**Data:**
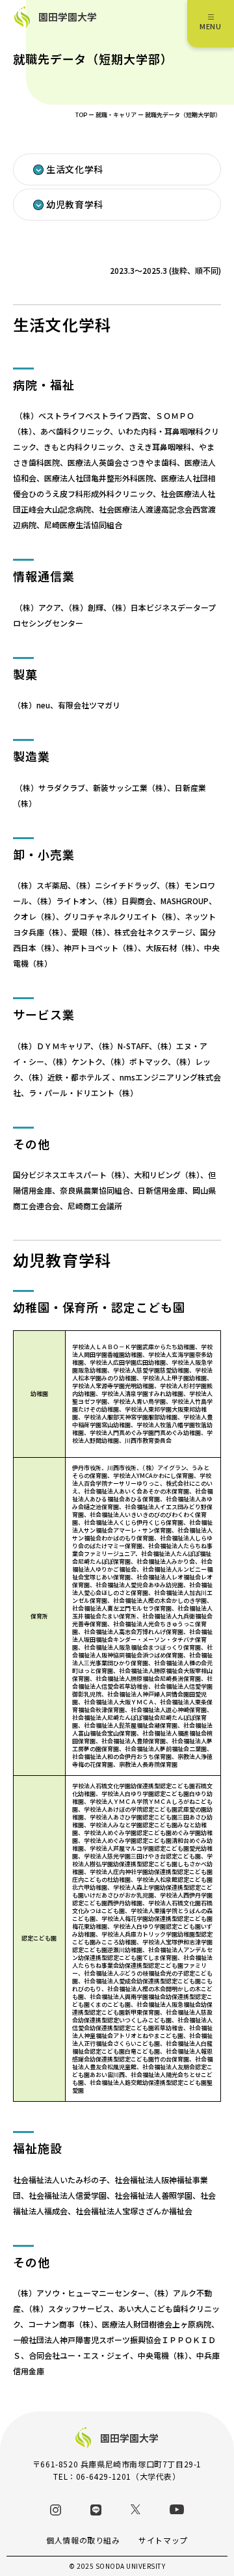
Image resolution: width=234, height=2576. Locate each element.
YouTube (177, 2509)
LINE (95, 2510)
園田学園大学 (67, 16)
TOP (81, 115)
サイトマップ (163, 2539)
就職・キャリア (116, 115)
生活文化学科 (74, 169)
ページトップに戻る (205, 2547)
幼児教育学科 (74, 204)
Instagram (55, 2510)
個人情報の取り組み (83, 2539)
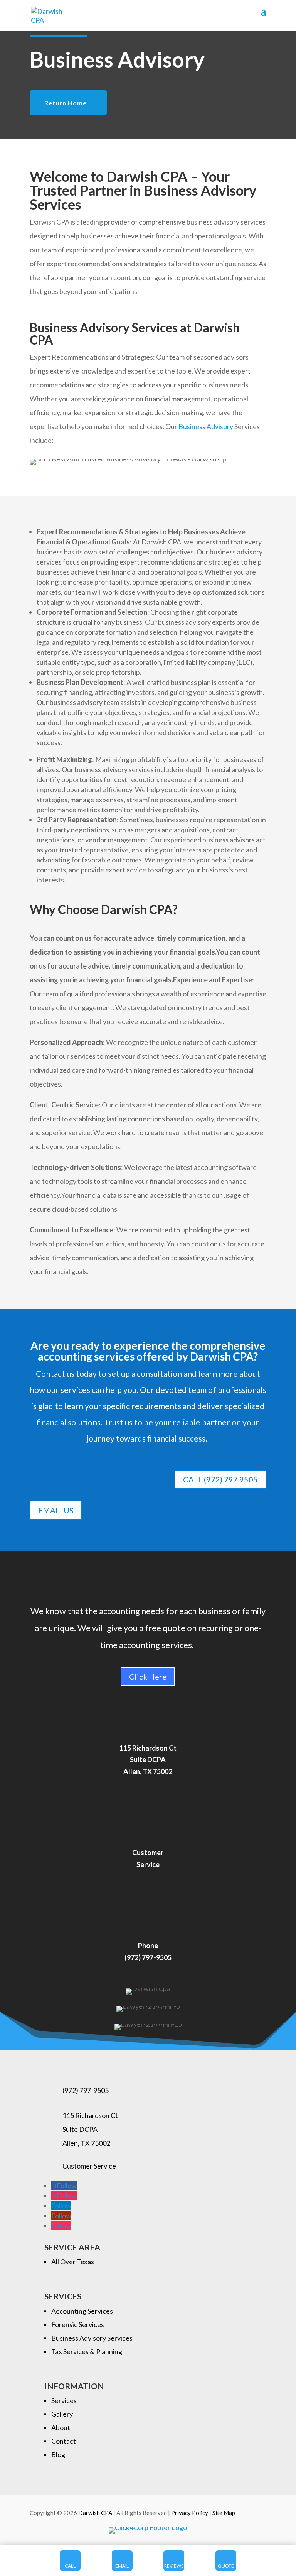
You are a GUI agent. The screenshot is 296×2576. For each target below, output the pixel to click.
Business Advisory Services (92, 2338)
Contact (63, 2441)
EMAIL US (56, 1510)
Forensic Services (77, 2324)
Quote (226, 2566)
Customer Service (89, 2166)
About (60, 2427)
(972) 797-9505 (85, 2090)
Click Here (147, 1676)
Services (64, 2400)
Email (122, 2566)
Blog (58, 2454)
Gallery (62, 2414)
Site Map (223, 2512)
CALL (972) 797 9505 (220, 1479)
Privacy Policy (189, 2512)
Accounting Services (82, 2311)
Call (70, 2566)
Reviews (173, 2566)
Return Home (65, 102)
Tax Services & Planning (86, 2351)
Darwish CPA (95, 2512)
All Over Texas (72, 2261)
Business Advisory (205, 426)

==

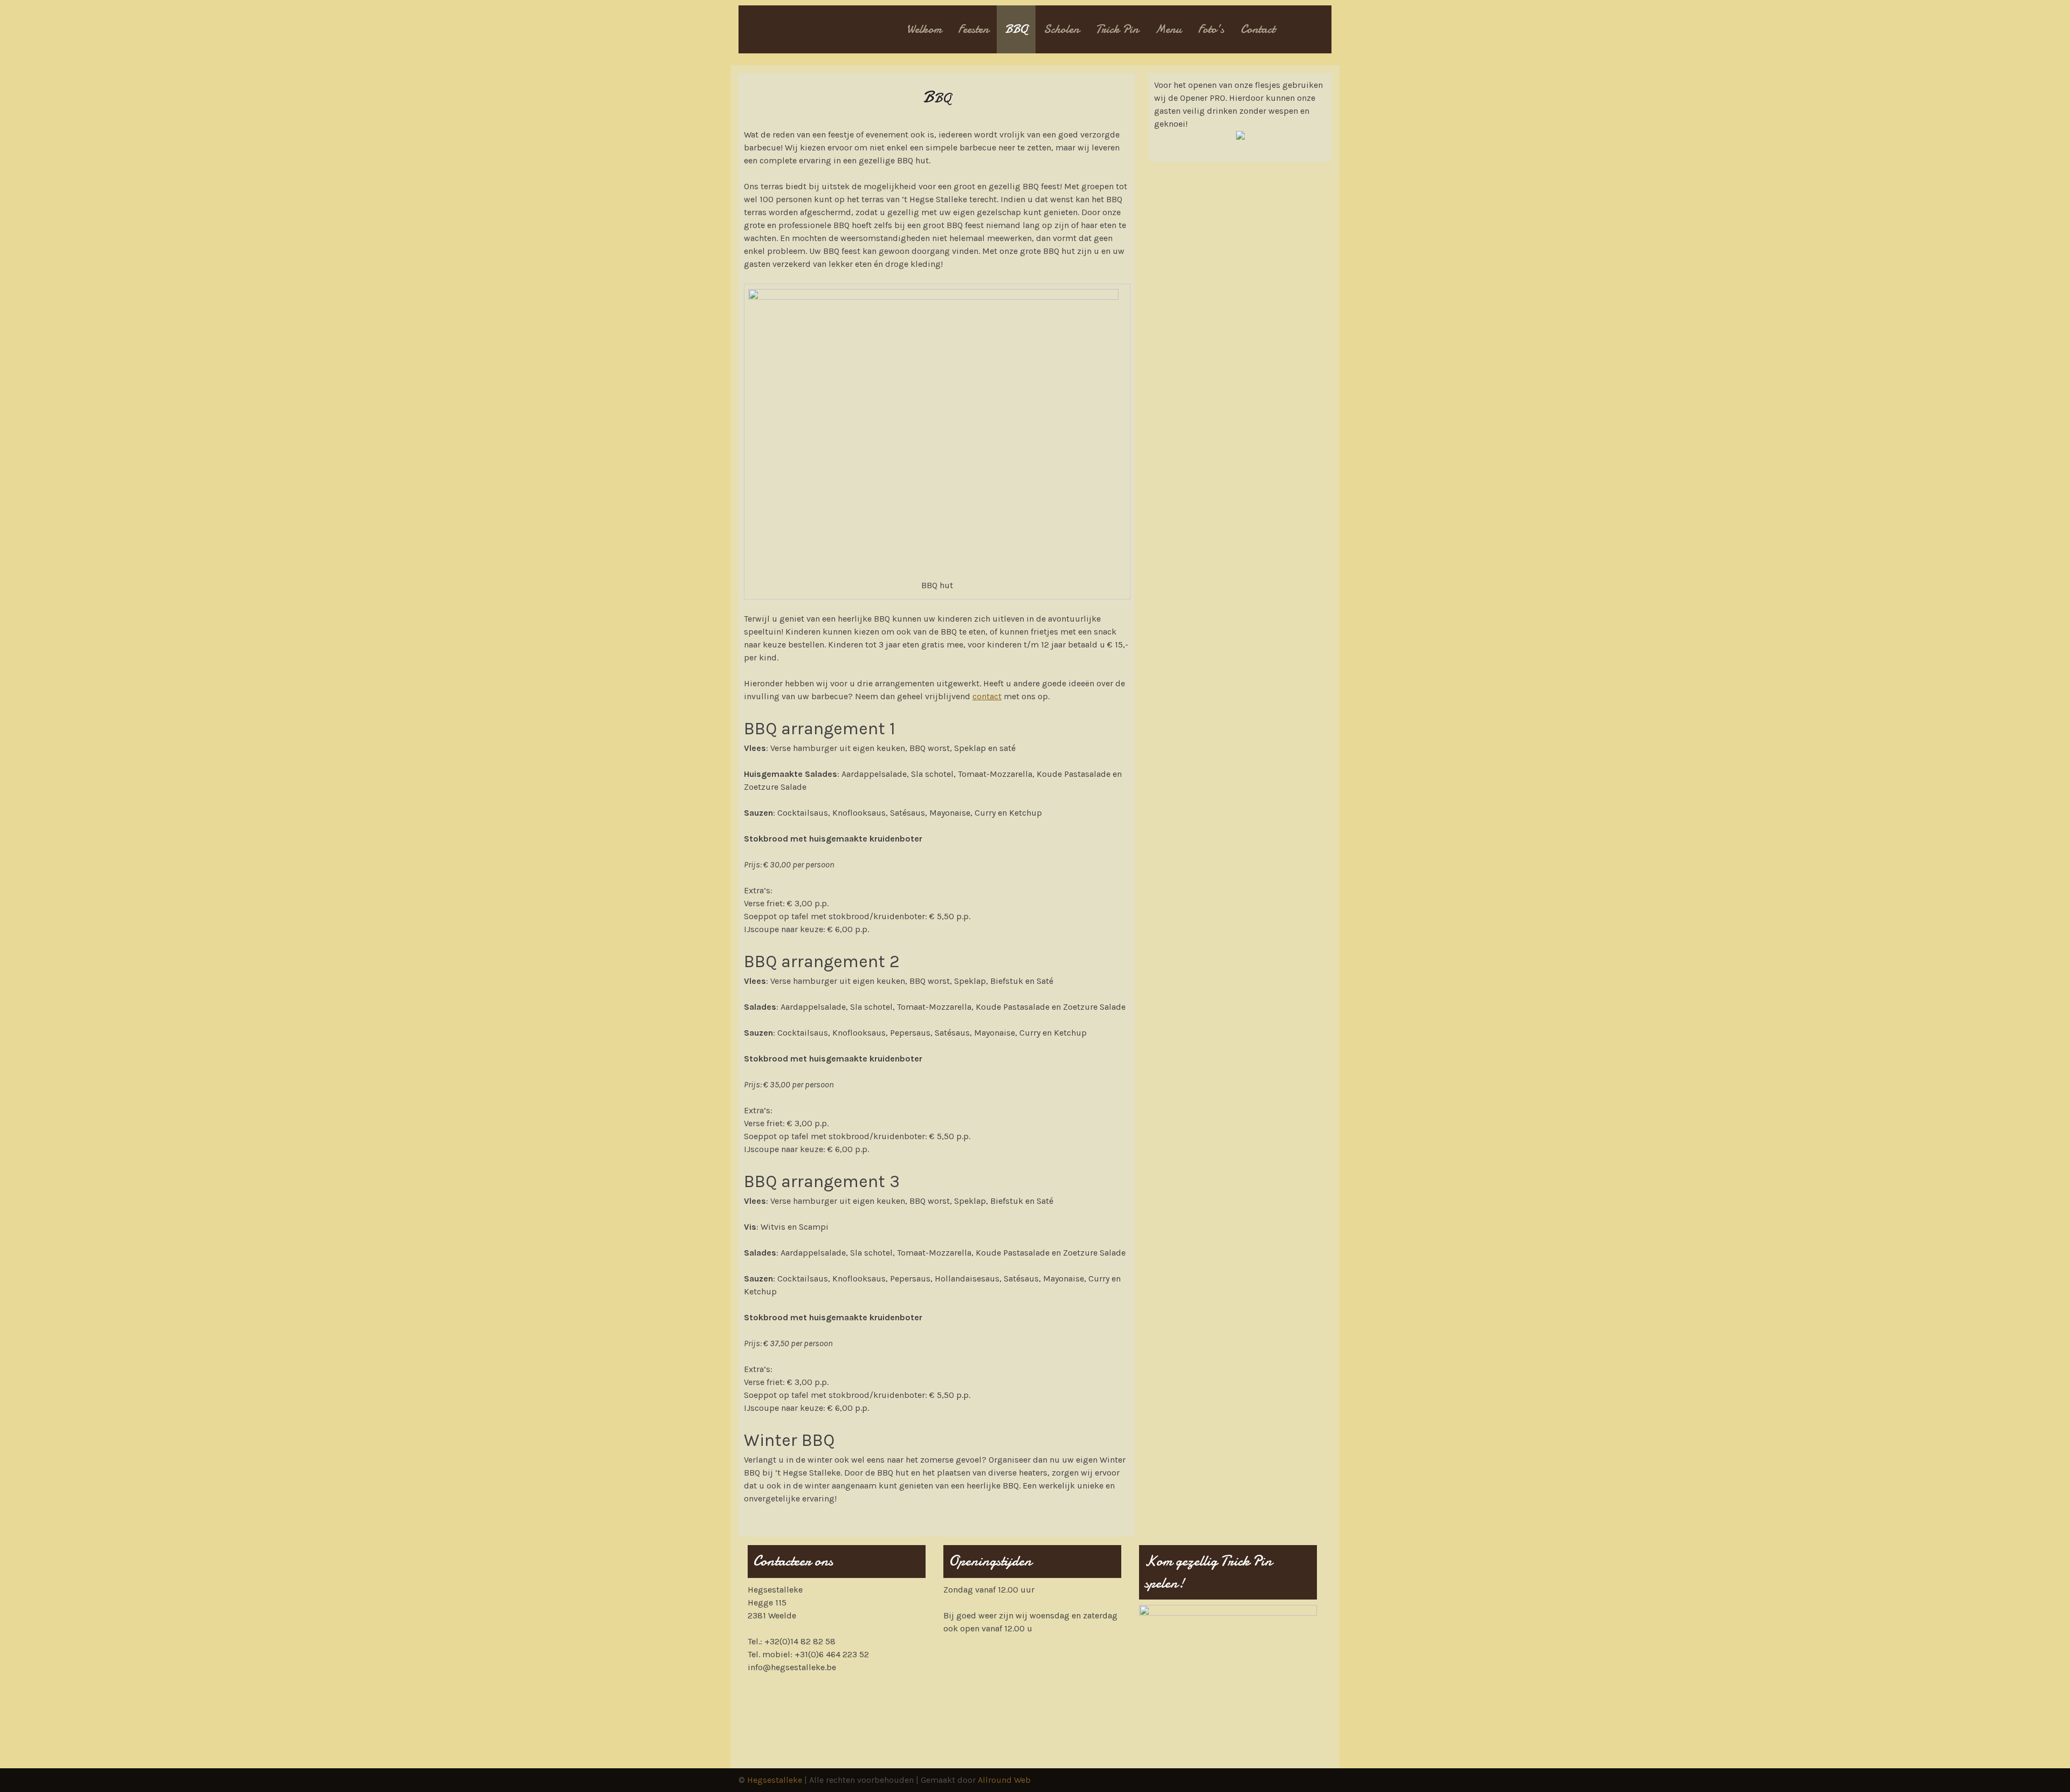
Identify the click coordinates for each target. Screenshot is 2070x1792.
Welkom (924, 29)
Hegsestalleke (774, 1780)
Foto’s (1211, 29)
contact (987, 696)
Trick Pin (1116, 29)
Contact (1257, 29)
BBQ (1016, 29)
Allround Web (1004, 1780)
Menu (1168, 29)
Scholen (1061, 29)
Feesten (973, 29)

**What the exercise asks:**
Copy only what lies between the line with "就職・キャリア (116, 115)" and the line with "EMAIL US (56, 1510)", those two lines included, exactly as given above; pictures stay out.

**Exercise result:**
就職・キャリア (116, 115)
生活文化学科 (74, 169)
ページトップに戻る (205, 2547)
幼児教育学科 (74, 204)
Instagram (55, 2510)
個人情報の取り組み (83, 2539)
You are a GUI agent. The screenshot is 296×2576. For each target below, output the pixel to click.
Business Advisory Services (92, 2338)
Contact (63, 2441)
EMAIL US (56, 1510)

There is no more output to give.